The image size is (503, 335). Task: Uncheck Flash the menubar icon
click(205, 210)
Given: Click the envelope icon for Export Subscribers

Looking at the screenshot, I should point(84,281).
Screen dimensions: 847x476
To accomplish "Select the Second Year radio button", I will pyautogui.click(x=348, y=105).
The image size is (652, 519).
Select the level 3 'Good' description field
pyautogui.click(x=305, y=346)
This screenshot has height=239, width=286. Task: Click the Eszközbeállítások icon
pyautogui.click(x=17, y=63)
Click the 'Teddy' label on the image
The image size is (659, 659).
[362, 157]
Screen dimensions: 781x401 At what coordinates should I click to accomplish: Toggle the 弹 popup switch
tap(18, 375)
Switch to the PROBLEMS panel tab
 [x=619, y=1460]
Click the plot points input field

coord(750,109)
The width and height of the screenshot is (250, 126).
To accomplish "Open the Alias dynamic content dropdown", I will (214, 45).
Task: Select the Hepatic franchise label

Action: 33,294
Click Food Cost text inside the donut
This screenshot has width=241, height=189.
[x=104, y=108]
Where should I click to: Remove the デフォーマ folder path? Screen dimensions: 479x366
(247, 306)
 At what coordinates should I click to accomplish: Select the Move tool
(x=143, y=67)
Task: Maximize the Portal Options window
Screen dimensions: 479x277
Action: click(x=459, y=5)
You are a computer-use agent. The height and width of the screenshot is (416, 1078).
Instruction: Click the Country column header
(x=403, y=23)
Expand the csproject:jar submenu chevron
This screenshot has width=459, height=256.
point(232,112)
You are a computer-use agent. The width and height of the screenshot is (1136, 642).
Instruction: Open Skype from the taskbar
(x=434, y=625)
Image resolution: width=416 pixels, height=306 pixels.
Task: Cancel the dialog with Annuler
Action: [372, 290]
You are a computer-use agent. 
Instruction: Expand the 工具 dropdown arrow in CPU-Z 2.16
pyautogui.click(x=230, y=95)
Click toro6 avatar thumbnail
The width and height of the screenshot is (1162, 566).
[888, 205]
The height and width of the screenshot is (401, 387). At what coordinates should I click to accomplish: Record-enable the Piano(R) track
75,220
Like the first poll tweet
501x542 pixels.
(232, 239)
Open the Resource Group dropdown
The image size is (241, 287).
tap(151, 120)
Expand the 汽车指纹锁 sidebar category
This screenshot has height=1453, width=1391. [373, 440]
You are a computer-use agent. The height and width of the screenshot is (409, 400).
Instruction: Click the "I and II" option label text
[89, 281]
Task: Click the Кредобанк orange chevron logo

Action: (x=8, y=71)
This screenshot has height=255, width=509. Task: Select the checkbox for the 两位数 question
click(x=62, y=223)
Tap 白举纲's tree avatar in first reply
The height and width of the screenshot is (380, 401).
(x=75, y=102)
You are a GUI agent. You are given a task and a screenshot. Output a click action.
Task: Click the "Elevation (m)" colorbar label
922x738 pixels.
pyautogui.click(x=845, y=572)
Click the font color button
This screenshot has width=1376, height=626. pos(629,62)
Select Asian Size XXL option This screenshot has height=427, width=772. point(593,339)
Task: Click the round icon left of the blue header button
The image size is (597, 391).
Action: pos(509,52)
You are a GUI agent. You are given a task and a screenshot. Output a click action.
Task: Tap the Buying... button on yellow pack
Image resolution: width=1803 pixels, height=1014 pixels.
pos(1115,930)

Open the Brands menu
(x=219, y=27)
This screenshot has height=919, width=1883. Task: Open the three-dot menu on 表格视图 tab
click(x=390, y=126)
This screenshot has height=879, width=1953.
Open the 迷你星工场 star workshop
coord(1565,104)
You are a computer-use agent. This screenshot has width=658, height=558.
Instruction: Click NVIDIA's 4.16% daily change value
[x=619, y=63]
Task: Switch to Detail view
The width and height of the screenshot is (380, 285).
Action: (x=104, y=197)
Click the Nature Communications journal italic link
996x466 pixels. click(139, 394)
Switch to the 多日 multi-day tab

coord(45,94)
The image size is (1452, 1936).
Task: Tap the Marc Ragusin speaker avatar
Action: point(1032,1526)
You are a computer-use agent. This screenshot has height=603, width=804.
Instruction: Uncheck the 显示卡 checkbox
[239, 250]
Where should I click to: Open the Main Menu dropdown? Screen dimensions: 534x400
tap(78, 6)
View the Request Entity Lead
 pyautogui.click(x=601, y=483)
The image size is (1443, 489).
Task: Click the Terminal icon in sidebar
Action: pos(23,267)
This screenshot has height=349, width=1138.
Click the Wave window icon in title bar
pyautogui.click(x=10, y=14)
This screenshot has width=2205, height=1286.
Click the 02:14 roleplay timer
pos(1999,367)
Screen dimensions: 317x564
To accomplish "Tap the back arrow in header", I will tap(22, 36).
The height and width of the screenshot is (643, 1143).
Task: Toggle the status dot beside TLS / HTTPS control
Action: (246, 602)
□ □ □
- [EXERCISE DESCRIPTION]: Could you extract, word for word, the rows from the line containing "Click the plot points input field" through the line containing "(x=143, y=67)", with both of those lines included?

- [RESULT BELOW]:
Click the plot points input field

coord(750,109)
The width and height of the screenshot is (250, 126).
To accomplish "Open the Alias dynamic content dropdown", I will (214, 45).
Task: Select the Hepatic franchise label

Action: 33,294
Click Food Cost text inside the donut
This screenshot has width=241, height=189.
[x=104, y=108]
Where should I click to: Remove the デフォーマ folder path? Screen dimensions: 479x366
(247, 306)
 At what coordinates should I click to accomplish: Select the Move tool
(x=143, y=67)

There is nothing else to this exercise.